Comment concilier développement économique, culturel, agricole et préservation de paysages et de ressources naturelles si précieux : la question est au cœur du travail de Charlotte Michel, ingénieure et docteure en sciences de l’environnement, spécialiste des conflits d’usage dans les espaces naturels.  La Fondation de France a décidé de soutenir le projet de recherche participative « Cap 2050 », qu’elle mène depuis fin 2018 avec le Parc national de Port-Cros.

Poser les sujets de conflit sur la table

Cette recherche participative, repose sur une démarche originale. « Aujourd’hui, les gens sont saturés de concertation, souligne Charlotte Michel. Il faut trouver des alternatives aux traditionnelles réunions publiques ». Le projet Cap 2050 a « embarqué » trois associations partenaires, représentants les commerçants, les acteurs publics locaux et les résidents, y compris secondaires. Ainsi, sont d’emblée posés « autour de la table » des intérêts parfois contradictoires. Leur sujet de réflexion : le lien entre l’homme et la nature. Avec une méthode de travail : explorer ensemble des scénarios et des hypothèses très divers pour en mesurer les conséquences, les avantages et les inconvénients. Ce travail de prospective est enrichi par l’apport d’experts venus de différentes disciplines : une linguiste (analyse des écrits de touristes recueillis dans les « livres d’or » de la station), un philosophe (spécialiste de l’éthique environnementale), un historien de l’environnement, une experte du tourisme durable… tous présenteront leurs travaux et la discussion s’engagera lors d’ateliers-balades, sur sites. « Enfin, nous réfléchissons aussi à la dimension artistique du projet, complète Charlotte Michel. En mobilisant les artistes locaux et/ou des plasticiens liés à l’art contemporain ».

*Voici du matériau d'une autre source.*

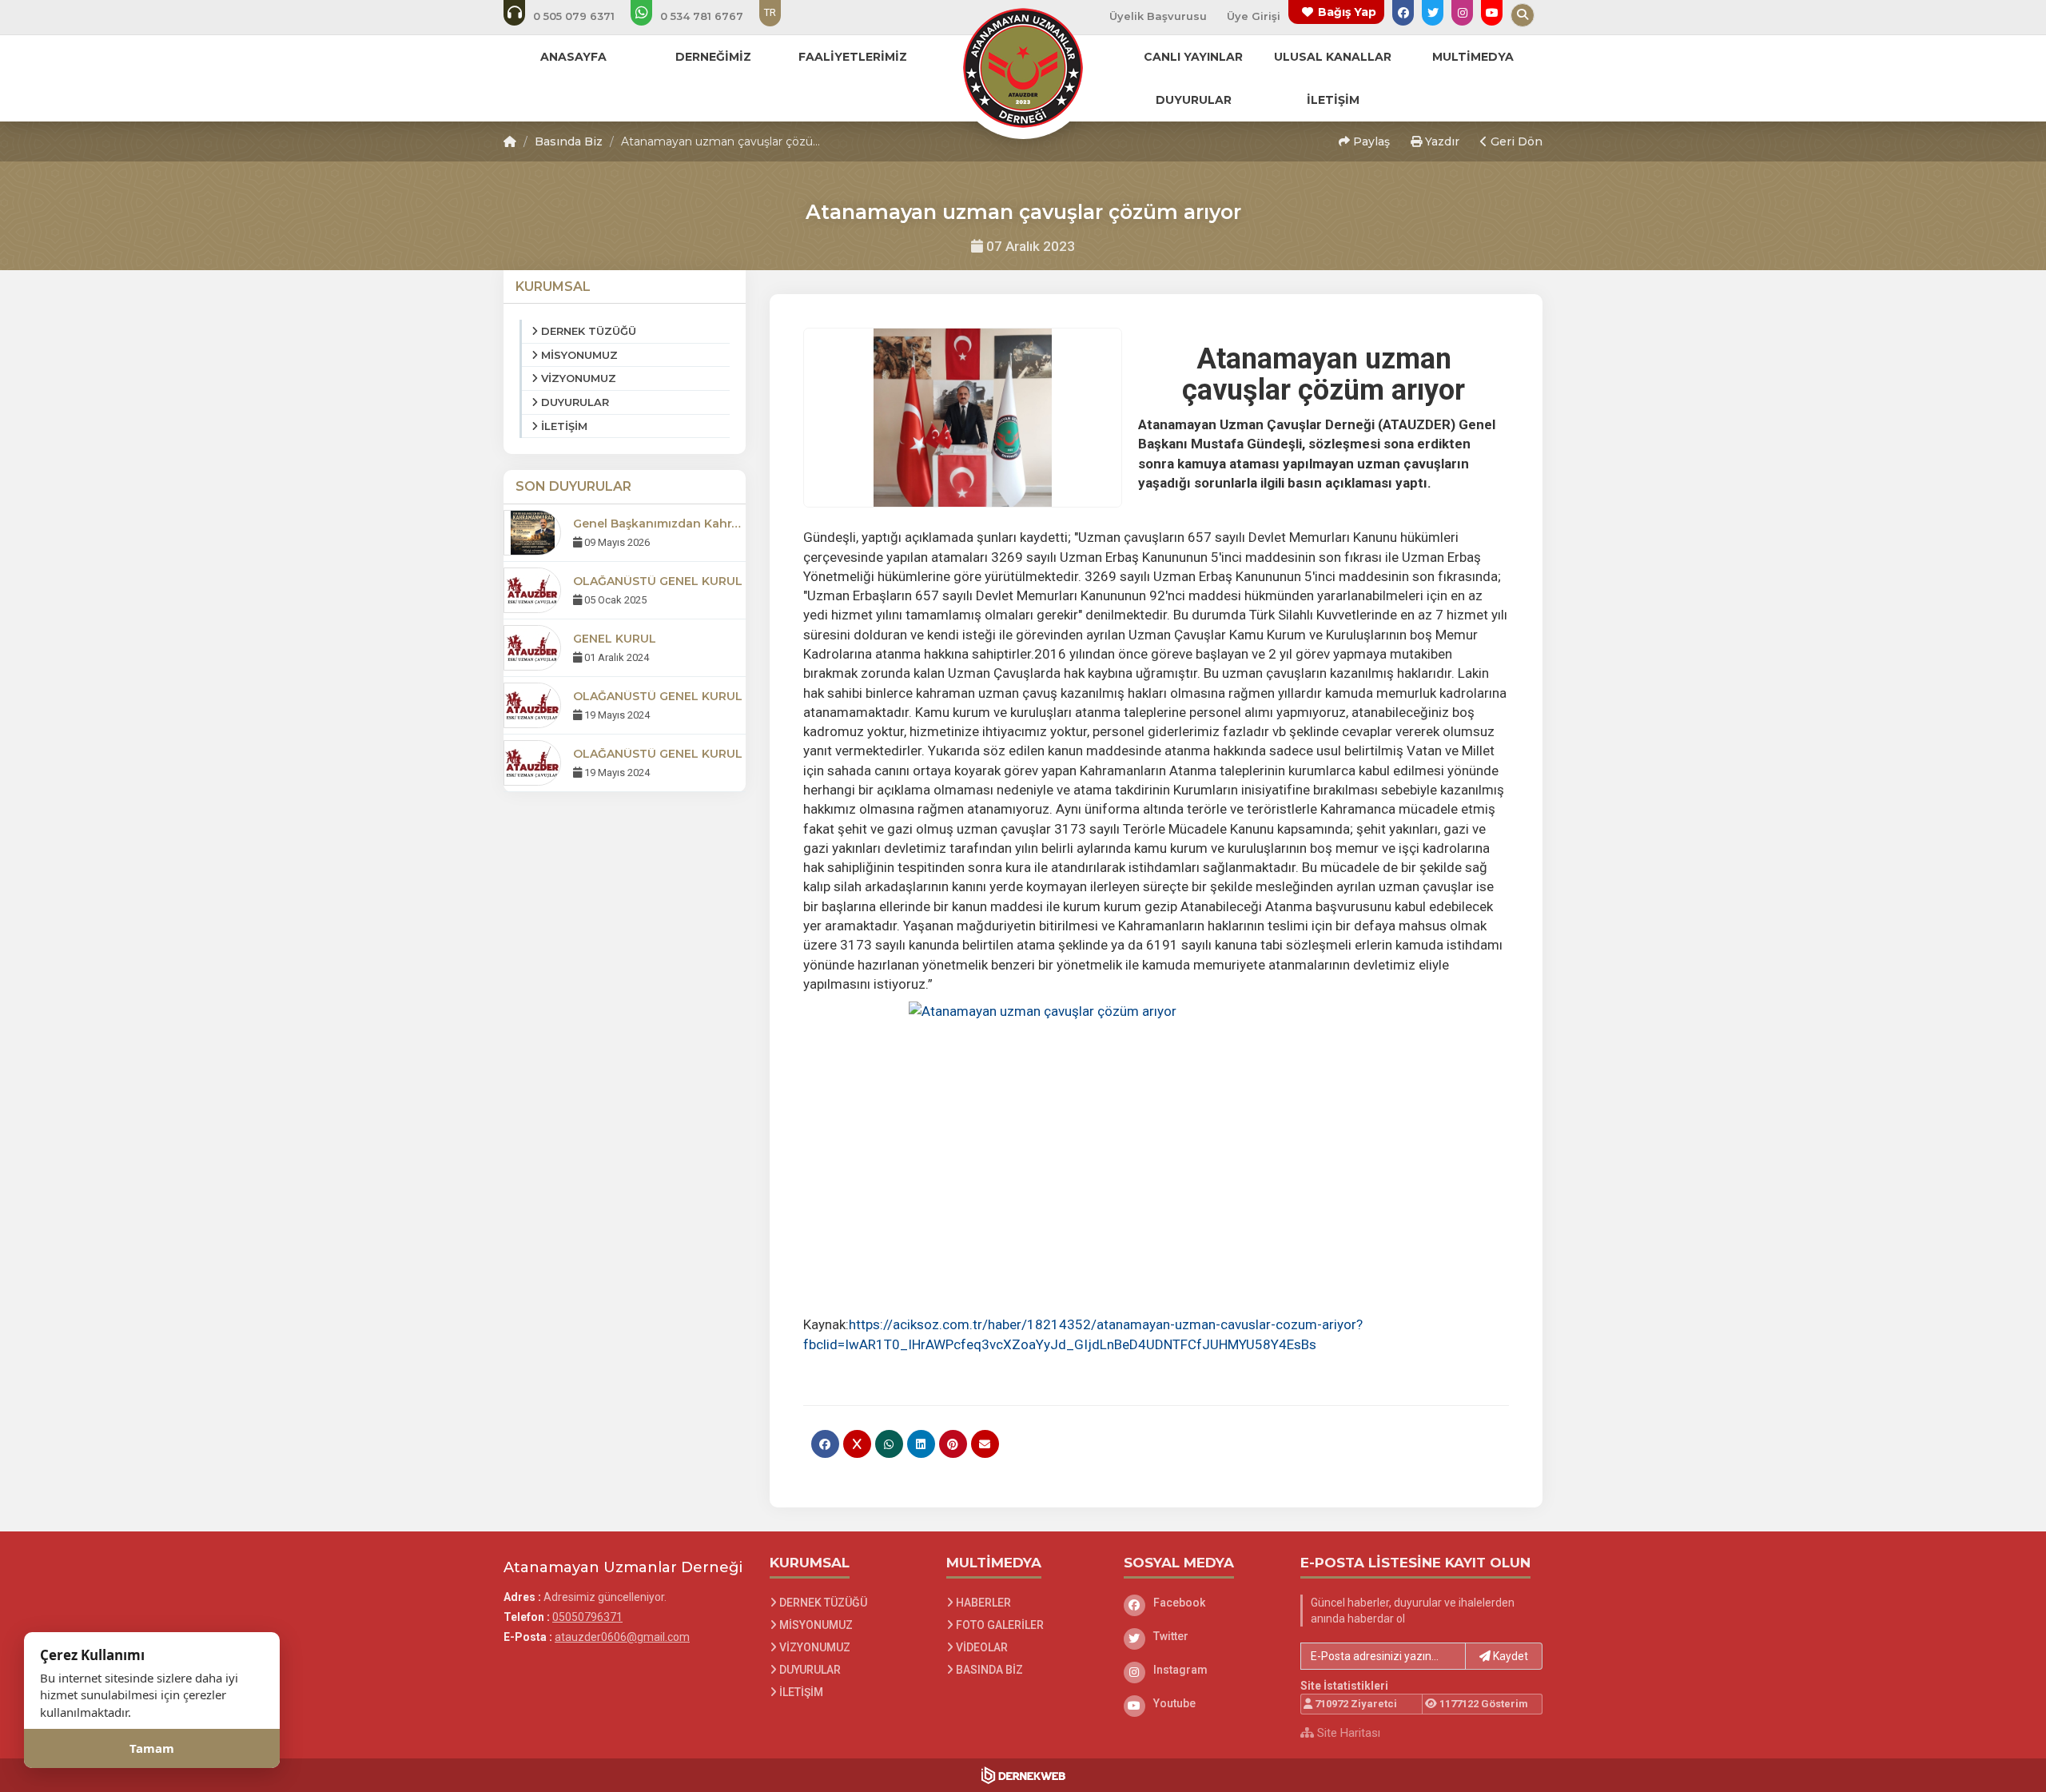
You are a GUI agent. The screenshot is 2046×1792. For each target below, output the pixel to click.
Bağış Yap (1347, 12)
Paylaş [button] (1370, 141)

L’objectif ? « Comme toute étude exploratoire, elle réserve une part d’inconnu, répond la spécialiste. Nous allons écrire des fictions mêlant différentes manières de considérer les liens homme-nature : une nature sanctuarisée et sauvage, une nature hyper-domestiquée, une nature refuge… tout reste ouvert et personne ne peut dire aujourd’hui quels modèles de relations homme-nature va ressortir de ces travaux. D’ores et déjà, la démarche a une vertu : provoquer une prise de conscience partagée des enjeux, permettre à chaque acteur de « sortir de sa bulle » et de découvrir d’autres points de vue sur ce patrimoine commun. Mais en cela, le travail sur ce microcosme îlien, où les problèmes sont concentrés, est aussi un modèle intéressant pour tous les territoires ! »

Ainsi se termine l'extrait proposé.